Product users are directed to the Landsat 7 0R Distribution Product Data Format Control Book, Volume 5 (PDF) for details regarding the HDF design used for the 0R product. Included are references to NCSA-authored documentation. New users should begin with Getting Started with HDF while the HDF User's Guide and HDF Reference Manual are excellent resources for the HDF programmer.


11.2 Level 1R Product

The 2008 single-product data policy changes at EROS made the Level 1R product option obsolete. The following paragraphs are only relevant only from a historical perspective.

The Level 1R product is a radiometrically corrected 0R product. Radiometric correction is performed using either the CRAM gains in the CPF or gains computed on the fly from the IC data. The choice is available to a user when the product is ordered. The biases used are always calculated from the IC data. Image artifacts such as banding, striping, and scan correlated shift are removed prior to radiometric correction. Radiometric corrections are not reversible. The 1R product geometry is identical to the input Level OR data.

During 1R product rendering image pixels are converted to units of absolute radiance using 32 bit floating point calculations. Pixel values are then multiplied by 100 and converted to 16 bit integers prior to media output. Two digits of decimal precision are thus preserved. One merely divides each pixel value by 100 to convert the 1R image data back to radiance units. The 16 bit 1R product is twice the data volume of an alike 0R product. Note for band 6: A bias was found in the pre-launch calibration by a team of independent investigators post launch. This was corrected for in the LPGS processing system beginning Dec 20, 2000. For data processed before this, the 16 bit image radiances are 0.31 w/m2 ster um too high. See the official announcement for more details.

11.2.1 Product Size

Two options existed for users when defining the size or spatial extent of a Landsat level 1R product ordered from the LP-DAAC.

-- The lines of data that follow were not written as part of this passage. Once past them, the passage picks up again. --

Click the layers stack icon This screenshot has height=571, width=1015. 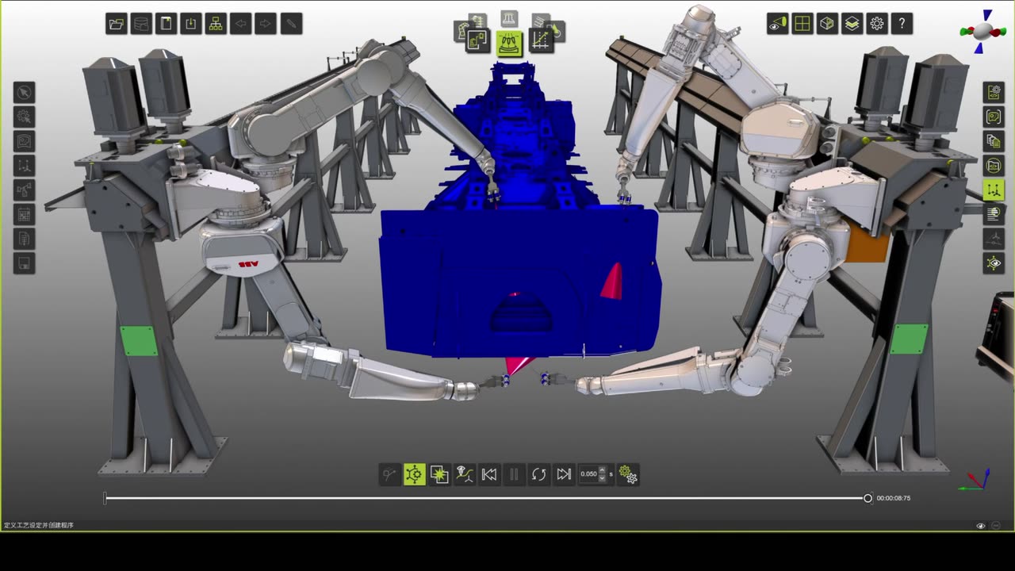click(x=852, y=24)
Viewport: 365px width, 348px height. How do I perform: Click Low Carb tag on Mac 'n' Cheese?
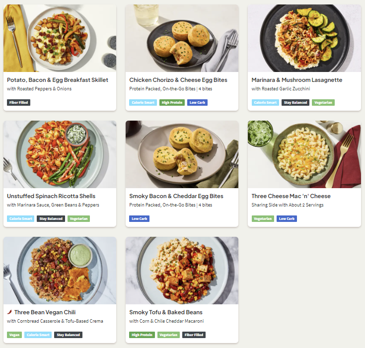[287, 219]
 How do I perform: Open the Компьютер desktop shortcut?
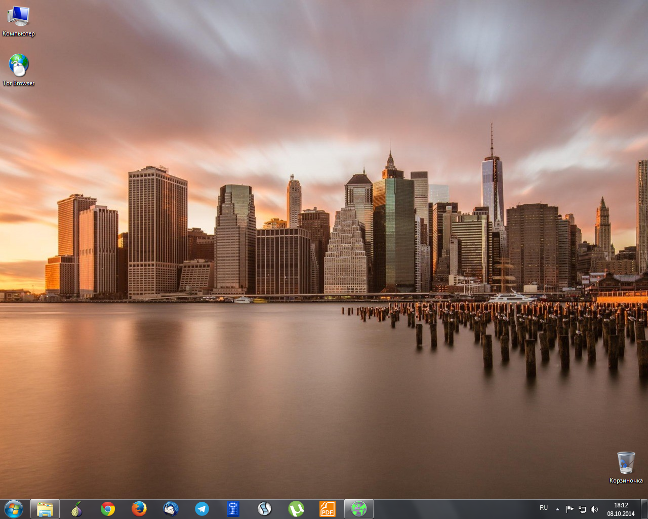point(19,20)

  • Standard Worldwide Reference System (WRS) Scene. The standard WRS scene, as defined above for the 0R product, could be ordered in 1R form. Partial scenes that may exist at the beginning and end of subintervals could also be ordered.

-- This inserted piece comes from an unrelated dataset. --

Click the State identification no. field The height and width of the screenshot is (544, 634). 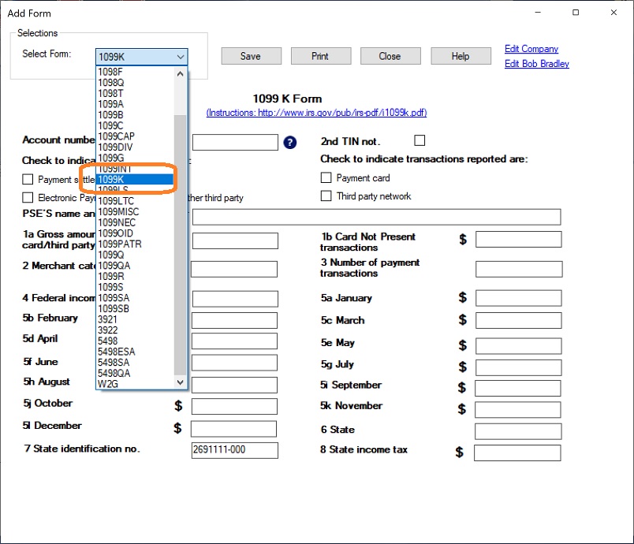coord(234,450)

  • Partial Subinterval A partial subinterval could also be ordered in 1R form, although this capability is not scheduled for release until early 2000. Unlike the 0R product the 1R was limited to a maximum of 3 WRS scenes in size. The variably sized 1R product could float or be positioned at any scan line starting point within a subinterval. Alternatively, the product could be defined by up to three contiguous WRS locations.

11.2.2 Product Components

A complete scene-sized 1R product consists of 17 data sets derived from the wideband telemetry, an IAS-generated calibration parameter file, a product specific metadata file, a geolocation index generated by EOSDIS Core System (ECS), and an HDF directory. Therefore, if you order a complete (i.e. all bands) scene-based 0R product it will have 21 distinct files. There are two fewer data files than an alike 0R product due to the fact that the multiple PCD and MSCD files are merged into single consensus files. Please reference the 0R file product for individual file descriptions.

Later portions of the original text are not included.